Now if you know me or have ever worked with me or talked to me for more than 3 minutes or been to a Richmond LUG meeting,  you’ll know that I’m a huge RedHat fanboy. I love how Shadowman goes about his business, and think they’re an admirable example of how to be a really good open source company. The RedHat product that really moved them into the limelight was RHEL 5. After coming out in 2007, it became the Linux standard in the Enterprise. But it had some serious shortcomings that proved at least annoying, and sometimes painful, for admins running it on a daily basis. The decisions that pop into my head are

  • holding on to Python 2.4 for so long
  • not including syslog-ng
  • not moving up to openldap 2.4
These are some of the first changes that happen to most any RHEL/CentOS 5.x installation that I control. I know RedHat had a good reason to maintain the older versions of python and ldap, and not including syslog-ng. But is it the best for an enterprise?
Should their be a distribution out there that relies more on sound principles than a specific company to guide their product? A community that tried to make the best distro available to run in a corporate environment.
Should we change how we define “Enterprise Linux” from “a RHEL-derived Linux distribution” to “A downstream Linux distribution that is optimized and hardened to work best in a corporate environment”. I guess that’s a pretty open-ended question, but I think it’s worth thinking.
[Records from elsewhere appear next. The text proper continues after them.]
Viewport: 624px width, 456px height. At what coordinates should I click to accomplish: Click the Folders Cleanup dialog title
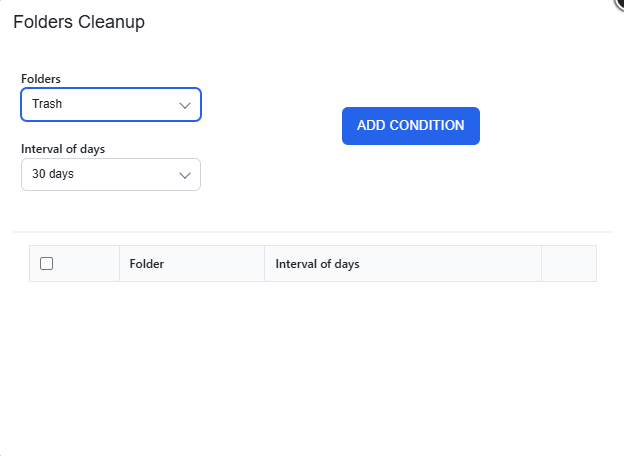coord(79,22)
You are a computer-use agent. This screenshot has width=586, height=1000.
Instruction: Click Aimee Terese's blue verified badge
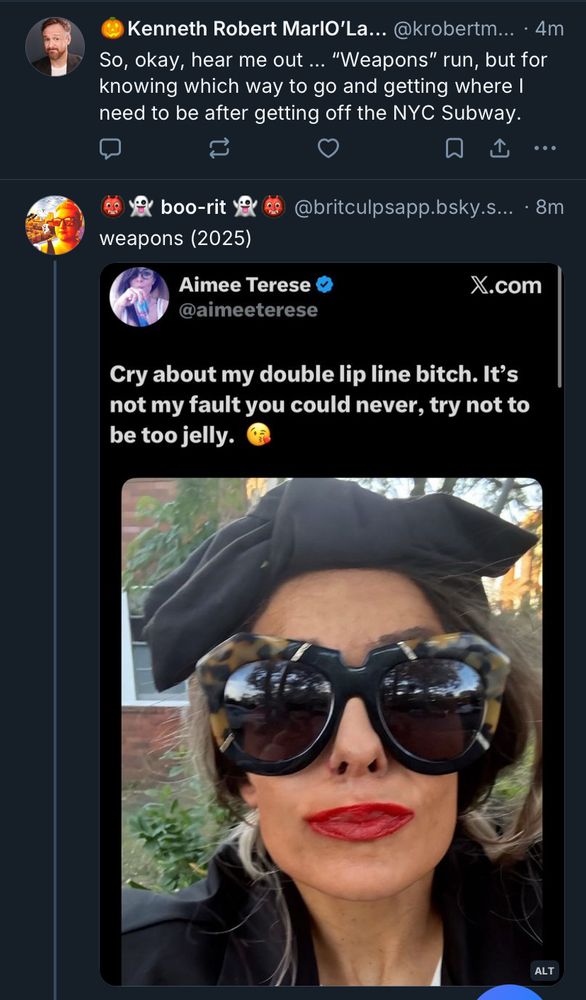pyautogui.click(x=324, y=285)
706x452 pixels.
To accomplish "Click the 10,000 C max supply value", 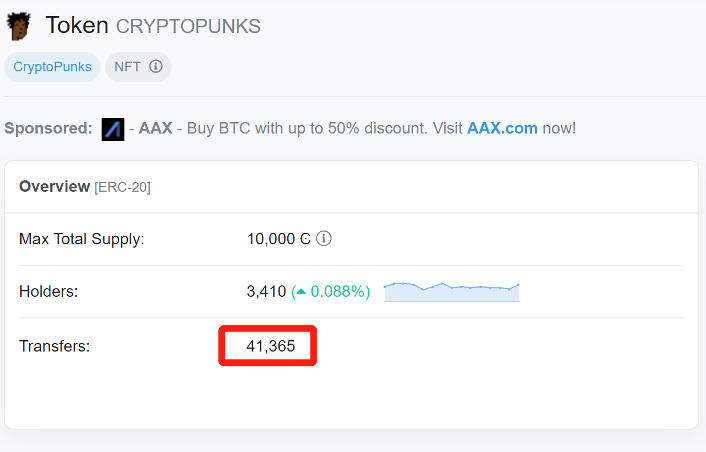I will pos(279,239).
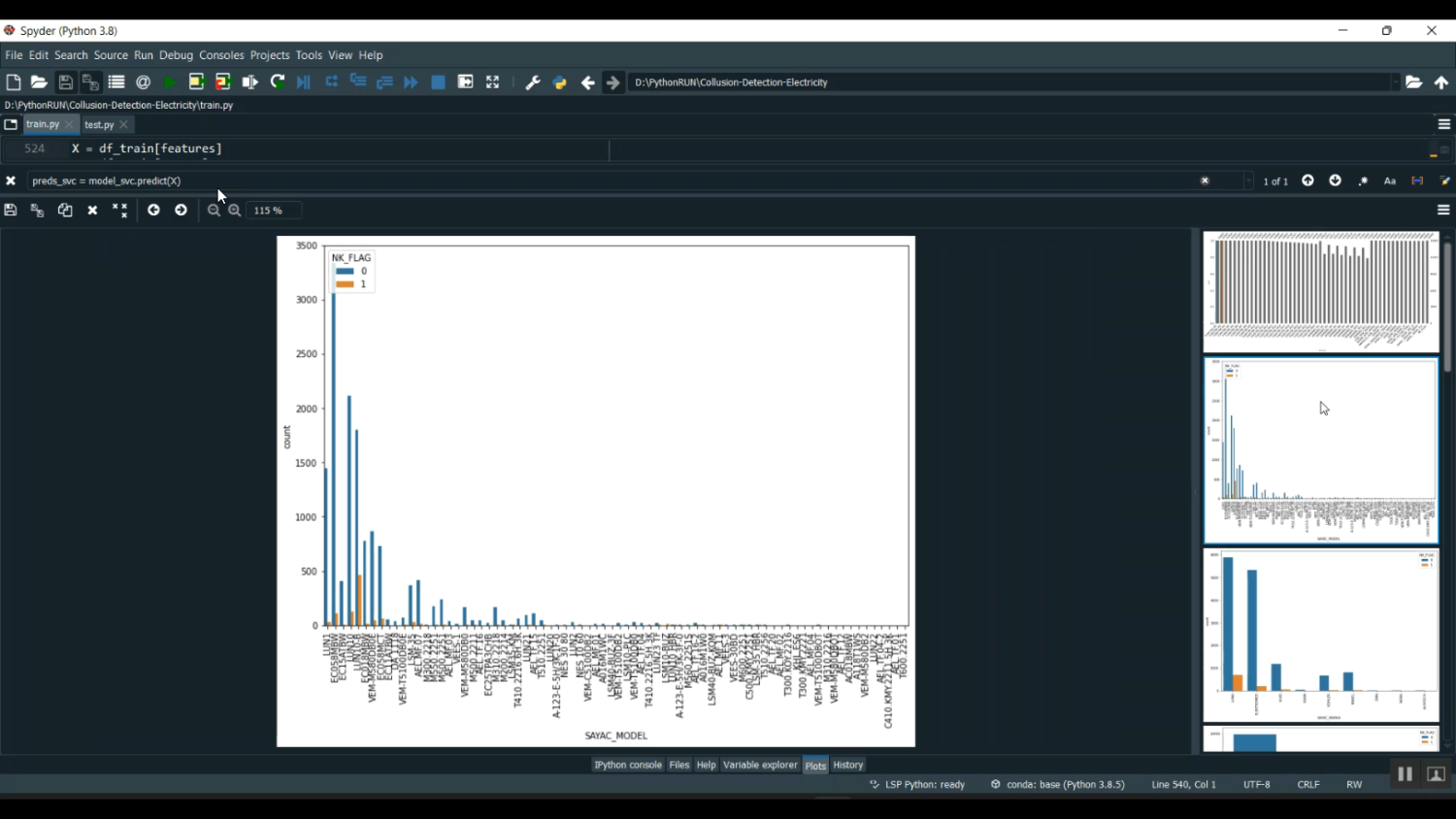Screen dimensions: 1456x819
Task: Zoom in on the plot
Action: 235,211
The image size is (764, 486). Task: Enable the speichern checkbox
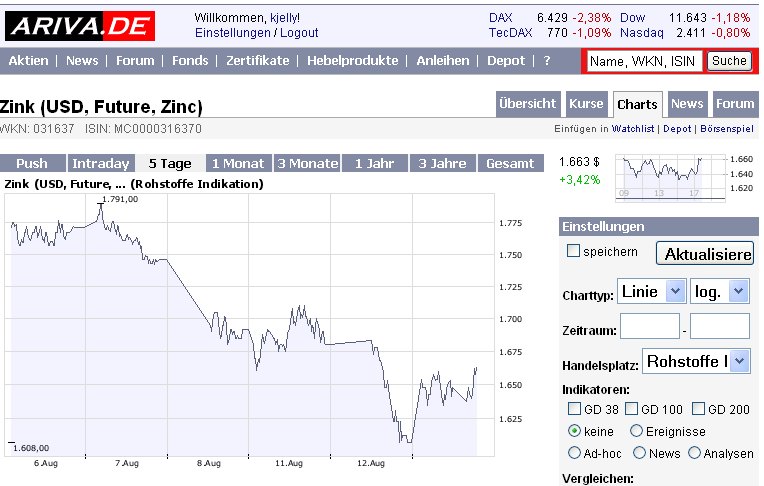pyautogui.click(x=574, y=251)
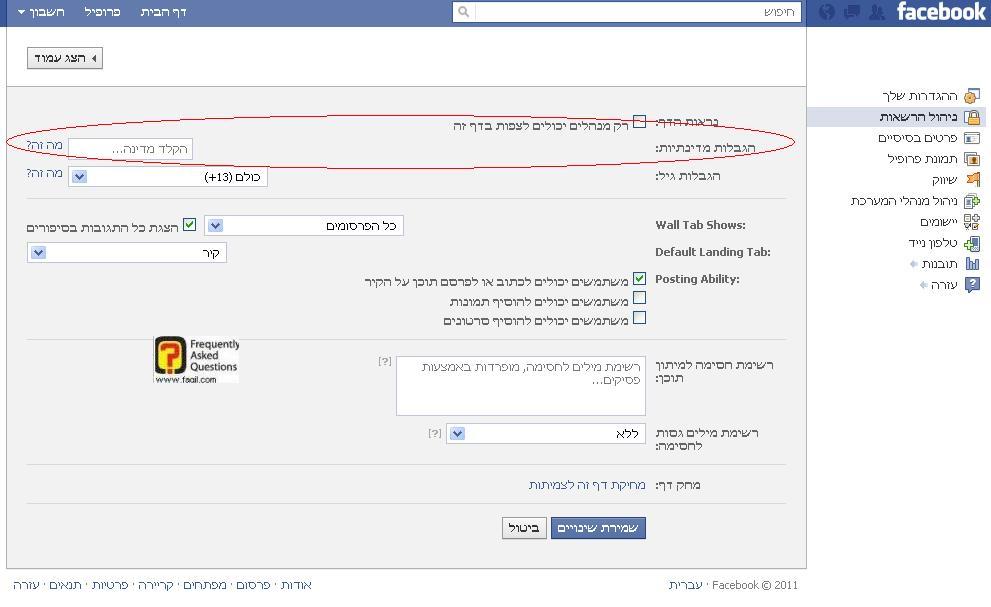This screenshot has height=607, width=991.
Task: Go to home page (דף הבית) menu item
Action: 163,12
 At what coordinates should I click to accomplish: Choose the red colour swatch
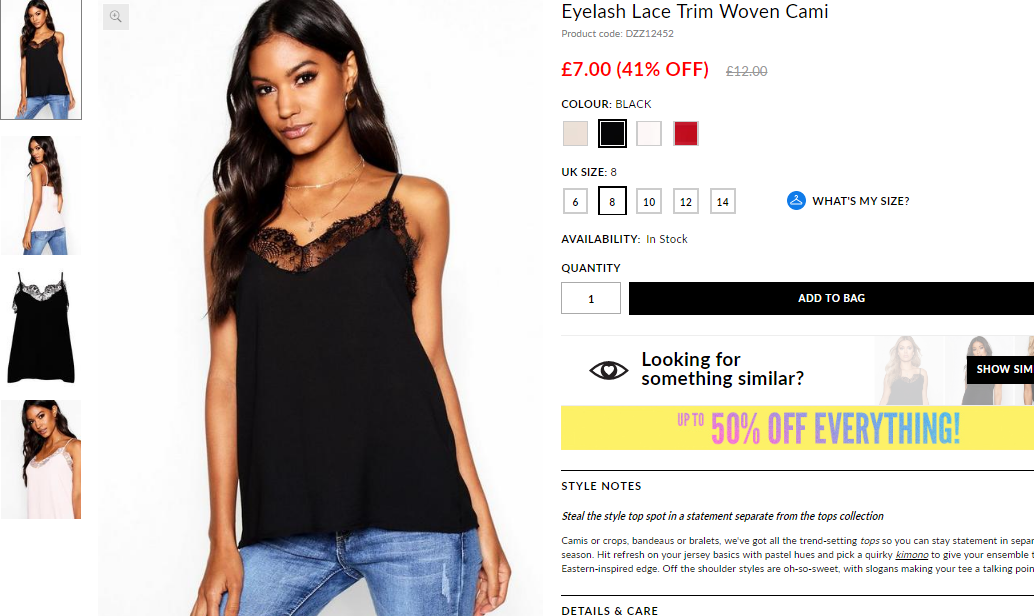click(686, 134)
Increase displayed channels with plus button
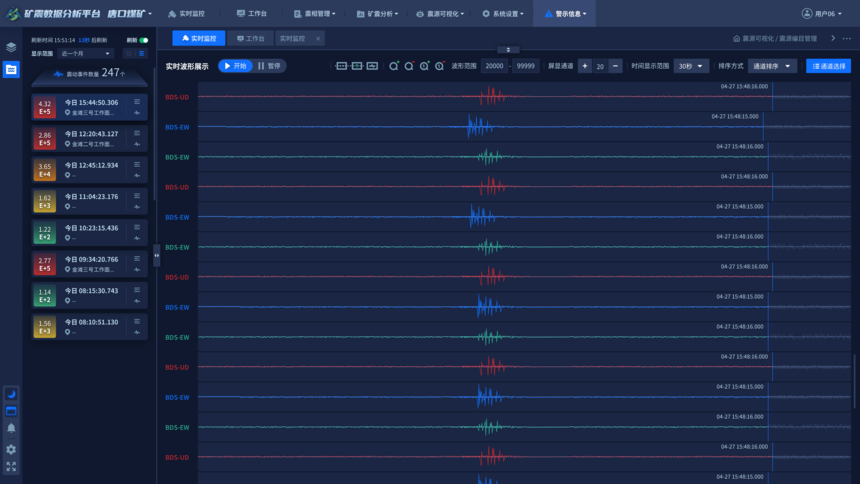860x484 pixels. pyautogui.click(x=585, y=66)
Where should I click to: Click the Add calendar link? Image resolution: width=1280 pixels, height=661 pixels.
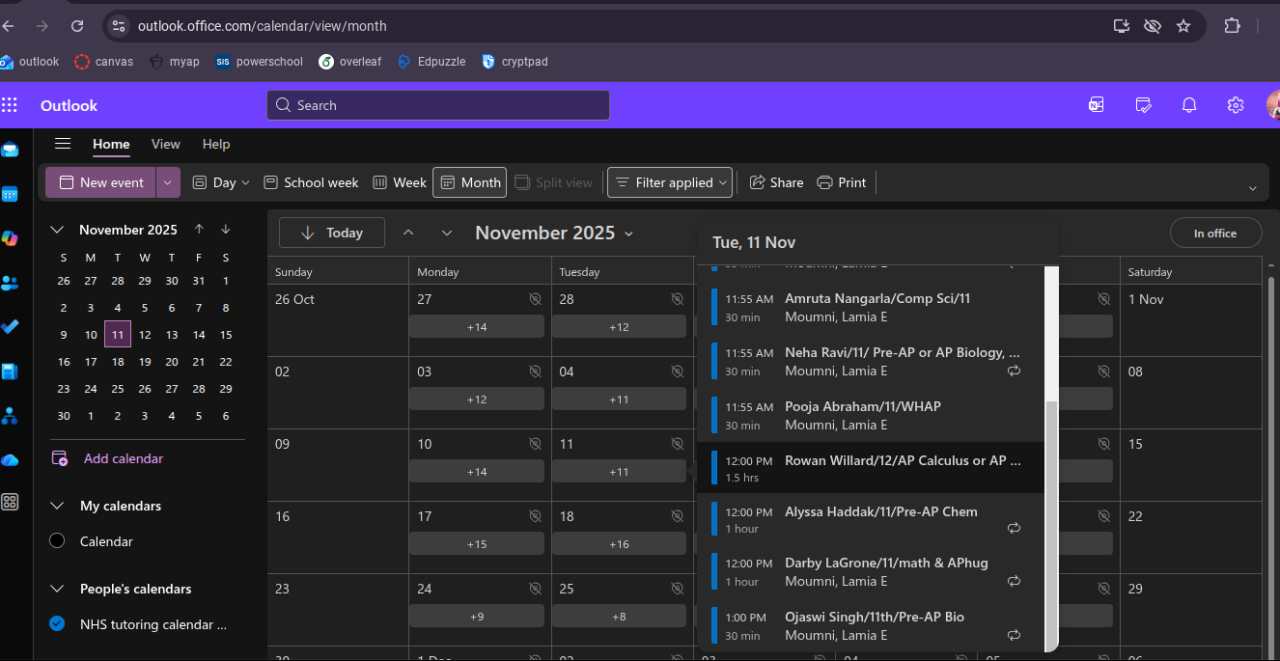123,458
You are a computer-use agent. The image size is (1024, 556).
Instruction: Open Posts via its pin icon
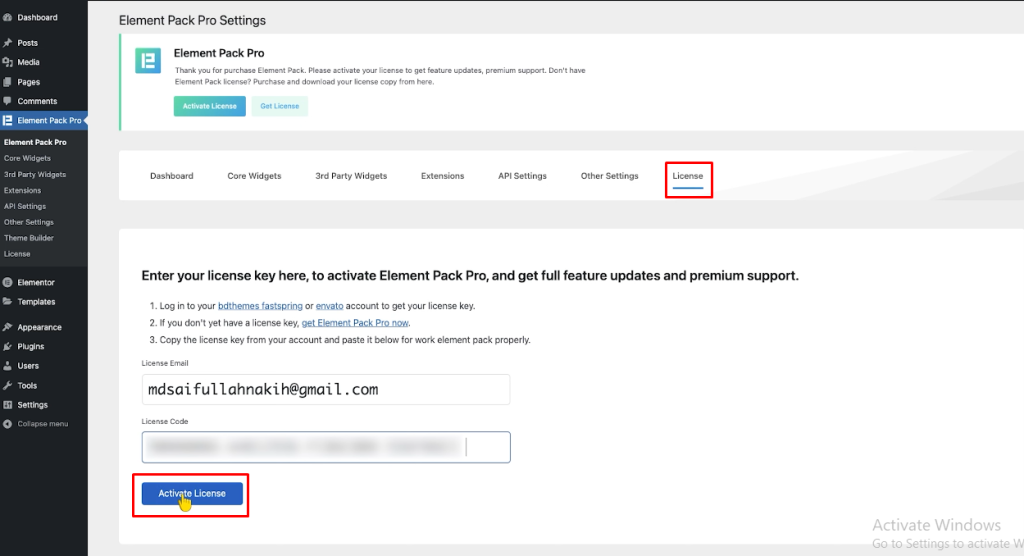(8, 43)
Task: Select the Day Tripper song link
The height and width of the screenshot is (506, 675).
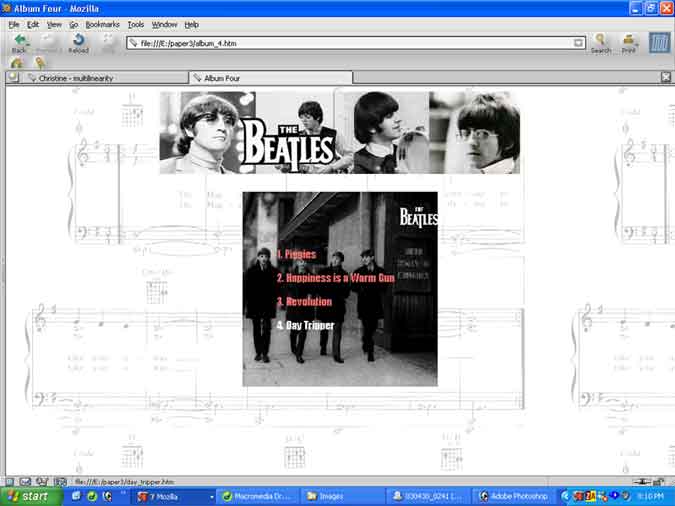Action: [x=305, y=326]
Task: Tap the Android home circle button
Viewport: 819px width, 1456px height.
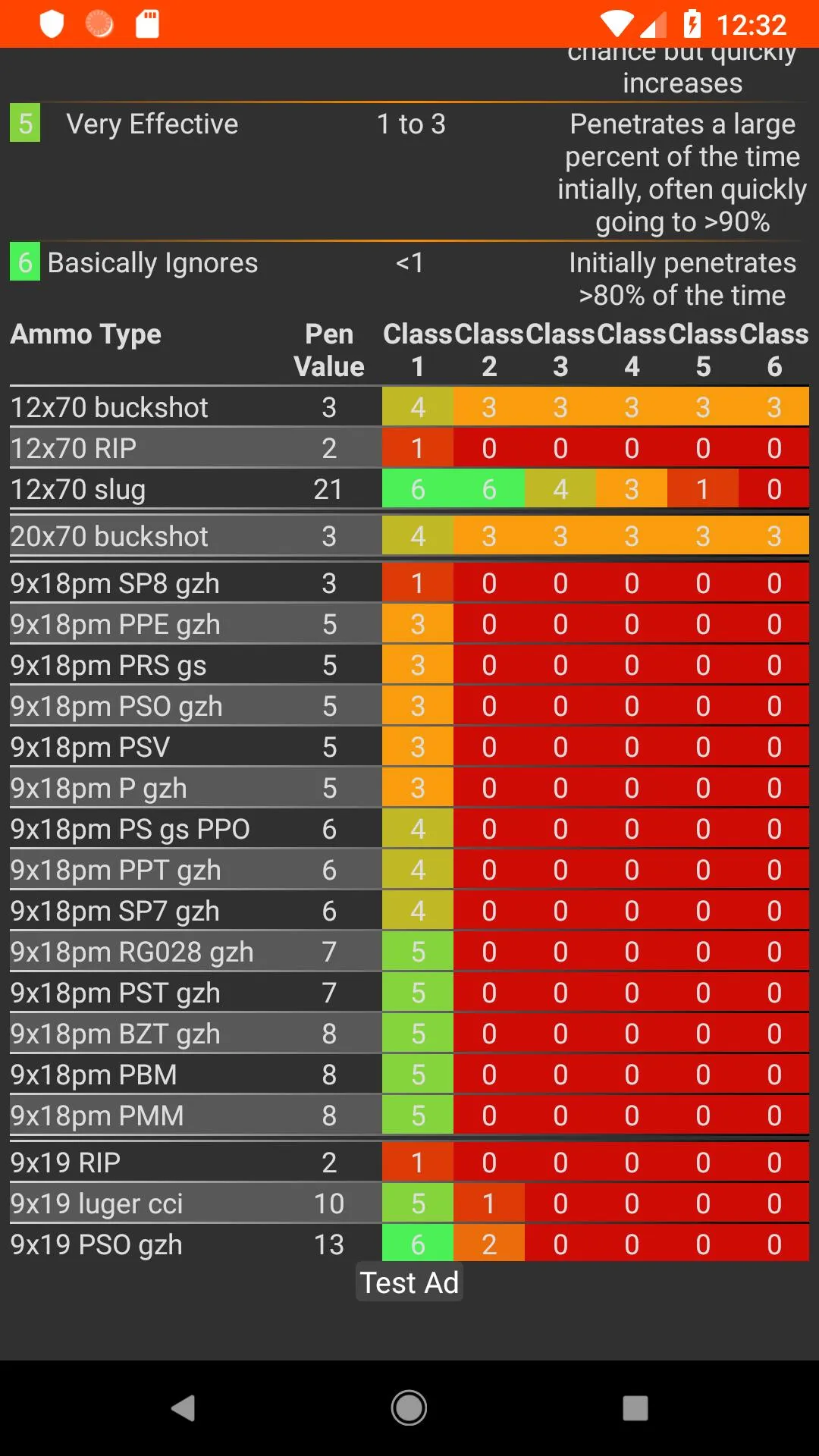Action: pyautogui.click(x=409, y=1408)
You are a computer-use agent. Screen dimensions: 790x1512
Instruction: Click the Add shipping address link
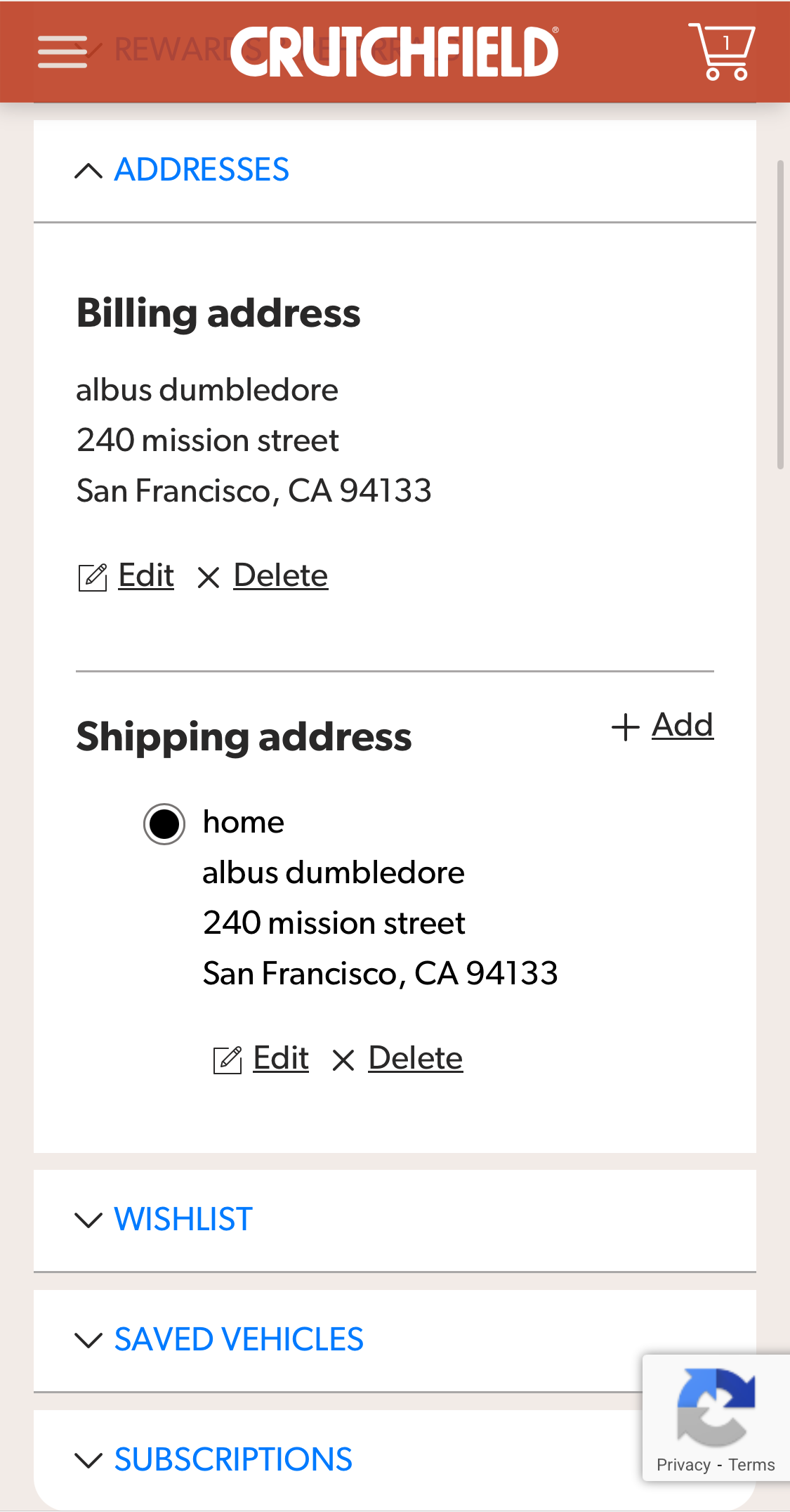683,725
AscendOS – new kid on the Enterprise block? But can he dance?

CentOS and Scientific Linux and Princeton’s Pisa, among others. What was once a simple (boring?) decision for Linux admins who wanted RHEL compatibility without RHEL’s various overheads, the neighborhood is becoming more and more crowded. And now, a completely new project is working its way out of the tall grass.

AscendOS, http://www.ascendos.org/, is in the process of forming and on initial inspection it offers a lot of promise. The reason this group has decided to form is pretty obvious from their website. They weren’t satisfied with the current offerings out in the world so they decided to give it a shot themselves.

Every distribution of EL has their own pros and cons. One may add additional stuff and have an open community, but may not be exactly 100% compatible with upstream. Another one may focus more on getting things out quicker, but is more obscure, and doesn’t do as much testing. Another one has name recognition, but tries so hard to be 100% compatible and perfect that the turnaround for a certain major release has become almost half a year since its original release. It’s just that varied.

I can’t really argue that a whole heck of a lot. Several of my past thoughts have been focused on some of the major Enterprise-level Linux distros out there. The effort seems to have started around June of this year, so it’s really just getting started.

A quick trip through their forums has the usual discussions about setting up their build environments and what to name their first releases. Not a ton of activity, but they seem to have some traction it seems within Scientific Linux and possibly some other distributions.

Right now AscendOS is mainly a desire to be a fresh take on process/workflow in how a group rebuilds RHEL. Most of their major points and goals are described in this forum post. I know there’s not a whole lot of information right now, but I wanted to make sure that I included them in the conversation as they get started on their journey.